M.Tech Research Thesis {Colloquium}: CDS : “Scalable Video Data Management and Visual Querying for Autonomous Camera Networks”


1 Mar 24    
3:00 PM - 4:00 PM

Event Type

M.Tech Research Thesis Colloquium

Speaker : Ms. Bharati Khanijo

S.R. Number : 06-18-02-10-12-19-1-17219

Title :”Scalable Video Data Management and Visual Querying for Autonomous Camera Networks”
Research Supervisor: Prof. Yogesh Simmhan
Date & Time : March 01, 2024 (Friday) at 03:00 PM
Venue : # 102 CDS Seminar Hall


Video data has been historically known for its unstructured nature and rich semantic content but also for scalability issues in terms of storage and analytics. Mobile aerial platforms like drones capture such videos across space and time. Advances in computer vision and deep learning enable automatic extraction of rich semantic information from video data, leading to applications where the stored video data can be used to study and analyze the world retrospectively and automatically. However, recent research has highlighted the compute-intensive nature of such Deep Neural Network (DNN) models, e.g., for accurate object detection, leading to high computing costs that limits their applicability for brute-force analysis of all historical videos. Also, an efficient design of such applications often requires co-analysis of video data along with associated geospatial and temporal metadata, which is a challenge.

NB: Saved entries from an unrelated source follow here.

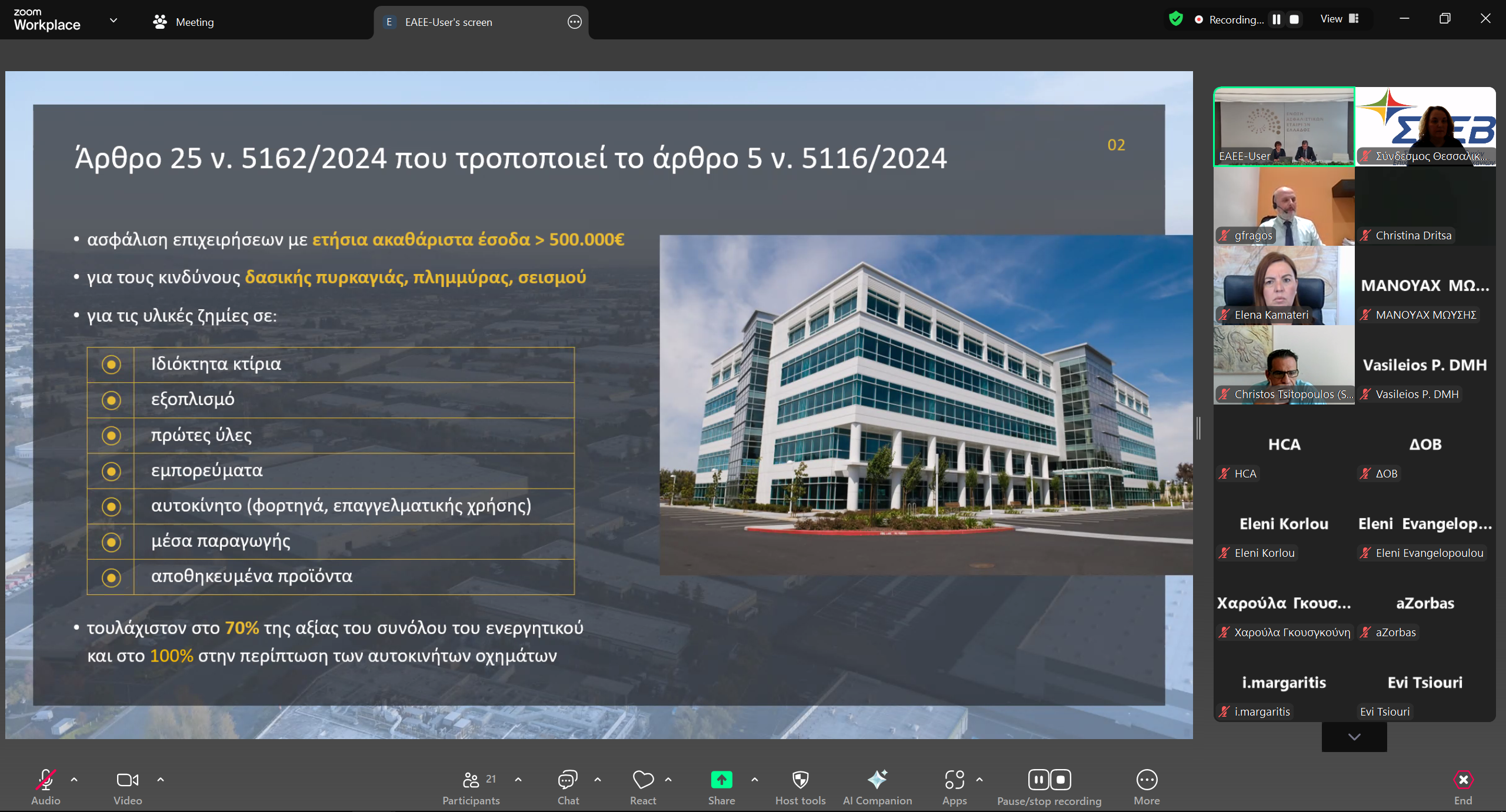This screenshot has width=1506, height=812.
Task: Click the panel resize divider handle
Action: [x=1198, y=428]
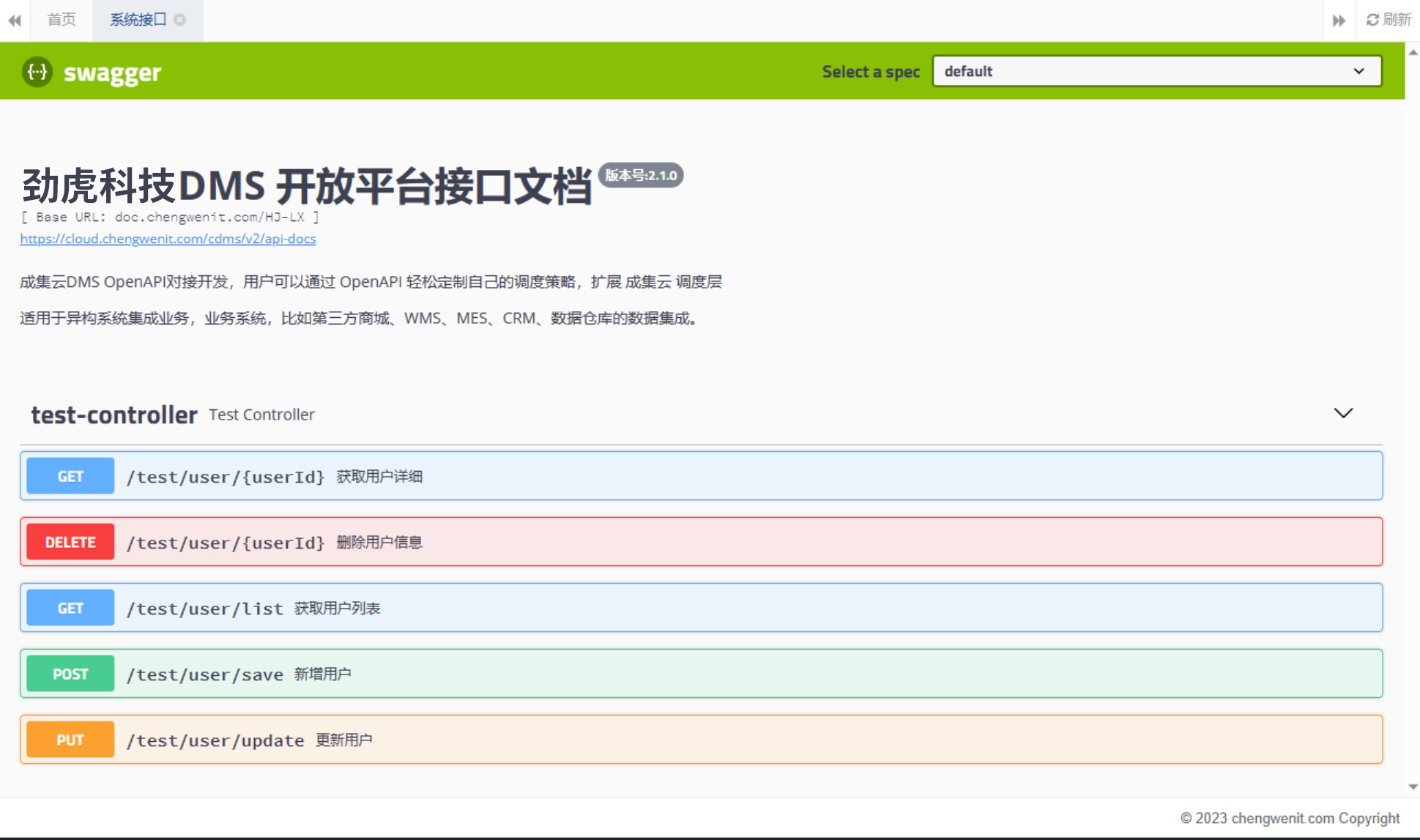This screenshot has height=840, width=1420.
Task: Click the Swagger logo icon
Action: [37, 72]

We propose a geospatial-temporal video query system with support for semantic queries for drone videos, extending an existing spatial-temporal database and contemporary object detection models. We develop a heuristic to enable better reuse of semantic object detections obtained from different configurations (object detection model and its input resolution) . The system further motivates the need for optimizations for retrospective semantic analysis and storage for drone videos, which is addressed by our novel DDownscale method and the associated ingest pipeline.

Prior optimizations on semantic querying over video data focus on static cameras from city-scale traffic/surveillance camera networks, often leveraging the spatial and temporal characteristics of associated videos, which are absent in videos recorded by mobile drone cameras. We specifically focus on two such characteristics of drone videos. One is that drone videos have shorter durations, unlike those captured by static cameras. Another is that there can be large variations in the level of detail of information captured across a fleet of drone cameras due to differences in the resolution of the camera, the altitude, and the orientation from which the videos were captured.

Specifically, we address the need to intelligently scale-down the spatial resolution of videos to reduce the video storage costs and semantic query/inferencing time. However, conventional methods of manual or profiling-based estimation of the ideal scaling ratio are compute-intensive and/or time consuming for such heterogeneous feeds. We propose DDownscale, a novel method to dynamically select the downscale factor for a video by utilizing the information on the object size in the video. We model the downscale factor and associated drop in relative recall due to downscaling as a function of object size in the downscaled video and demonstrated that for a given DNN model and class of interest, DDownscale generalizes well to the evaluated datasets. A DDownscale inequality between the relative recall drop and the hyper-parameters of the method is derived. This satisfies 98% of the dynamically downscaled videos across datasets, objects of interest and parameters. The algorithm achieve over 19% reduction in total object detection time and 24% reduction in storage on average compared to the baseline of storing/inferencing at the original resolution , for different user-specified target reduction in recall values ranging from 1–30%, and 96% of the downscaled videos are within the target recall drop.

A simpler specification at the time of ingest of target level of detail (average ground spatial distance) captured in the video and the harmonic mean of relative recall drop for the class of smallest object of interest and selected object detection model was derived using the above modeling to aid in the selection of a target level of detail. Additionally, we develop an ingest pipeline that reduces the time to ingest drone videos using this dynamically downscaling method over heterogeneous edge accelerators, and reduce the average turnaround time to ingest data from multiple clients by ~ 66%, despite the downscaling time overhead, compared to uploading original resolution video without downscaling.